Duh? They don't do it for the common good?
I have a plan. Why don't we form cooperatives where people specialize in recycling. One neighbor or two do the glass, another the paper, others still the plastic. We could dedicate compost areas and work together to keep out the rodents.
Another idea is the adjustable kiln. One temperature setting could melt metals, another glass. The fuel could come from the waste we can't recycle. Burn baby burn. Otherwise we could work to share and gather the trash and call in professional recyclers. Nothing wasted, everything gained. We'd all feel better. Maybe we could make some change while keeping Mother Earth a little cleaner.
Trash cooperatives, energy generation, glass and metal production, fertilizer, seeds, landscaping blocks could all be made. It would be like art school and Boy Scouts rolled into one.
We recycle roofing for some body's profit. Why not mine and yours?

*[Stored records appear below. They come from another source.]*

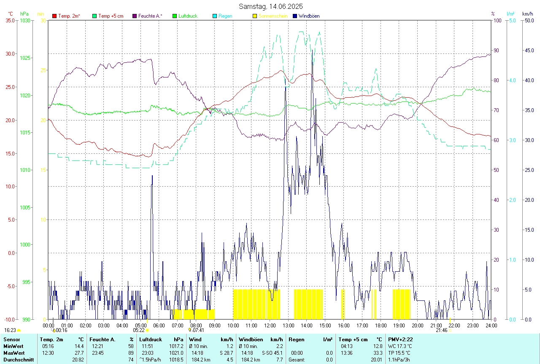Click the red Temp. 2m legend square
This screenshot has height=364, width=540.
54,16
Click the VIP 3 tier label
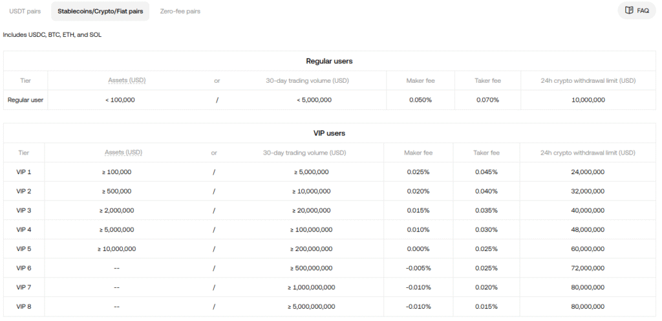Viewport: 662px width, 321px height. 24,210
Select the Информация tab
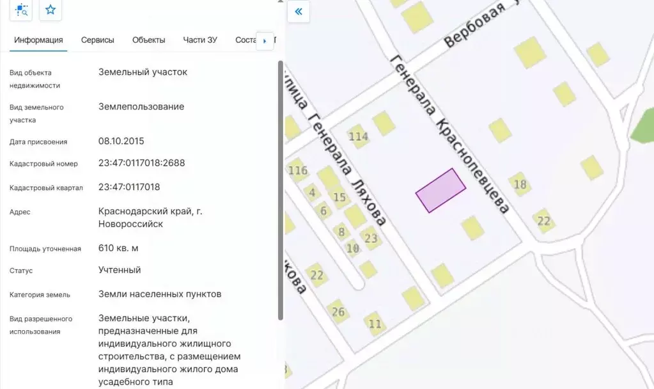Image resolution: width=654 pixels, height=389 pixels. [x=39, y=40]
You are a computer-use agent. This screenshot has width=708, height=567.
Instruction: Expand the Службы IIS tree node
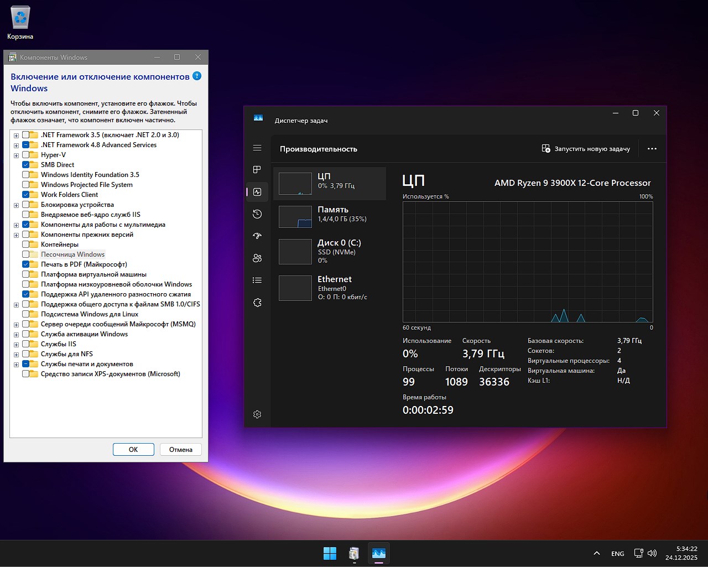16,344
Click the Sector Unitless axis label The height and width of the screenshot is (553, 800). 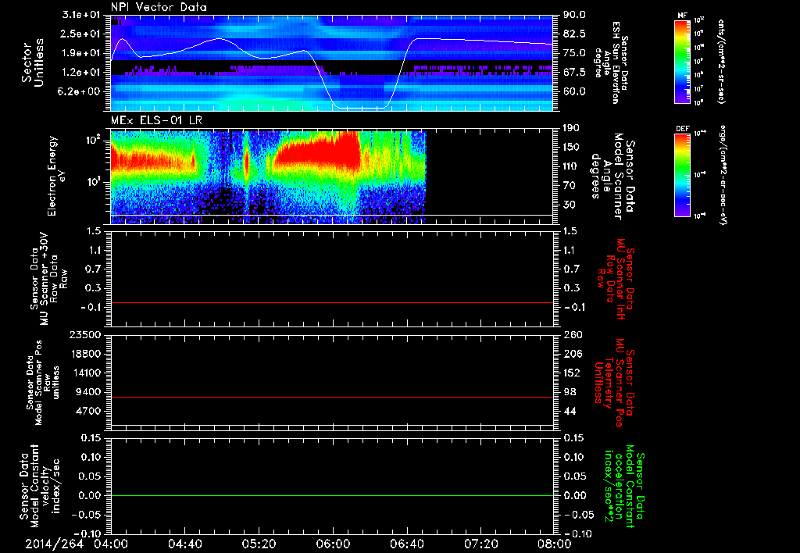point(31,61)
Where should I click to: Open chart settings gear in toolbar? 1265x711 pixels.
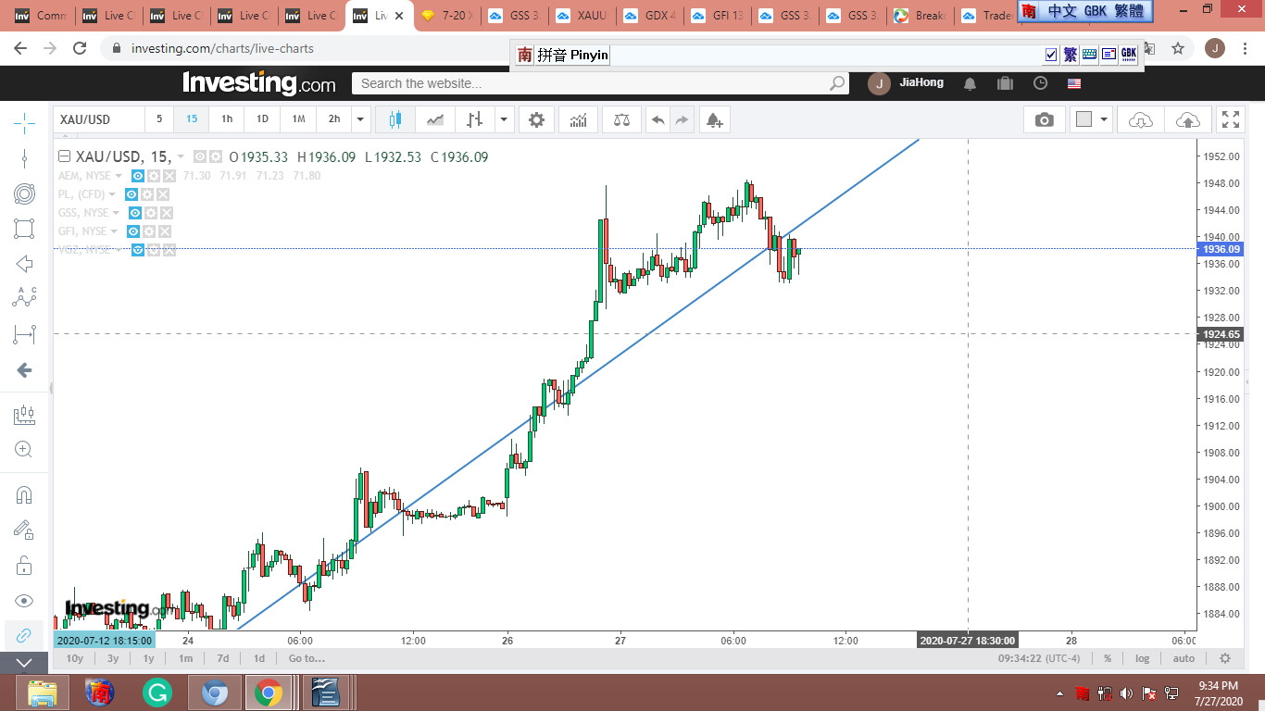click(536, 119)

A few shared locally run machines and a little donated effort by our unemployed or under employed neighbors and we could create a worker's paradise. As long as it is voluntary you can count me in. If you try to force me I'll rebel.
We could make our own bottles and ferment our own beer, wine, or vinegar. Just think. The possibilities are endless. We might even make some roofing material. Siding material? Pavement? Street repair goop? News? Goodwill? Energy? Good feelings?
If anyone has a good idea on how we can collectively make our neighborhood trash into treasure I'm all for it.
I'm going to figure out how to use the thousands of pounds of trash I collect every year into a planet saving scheme.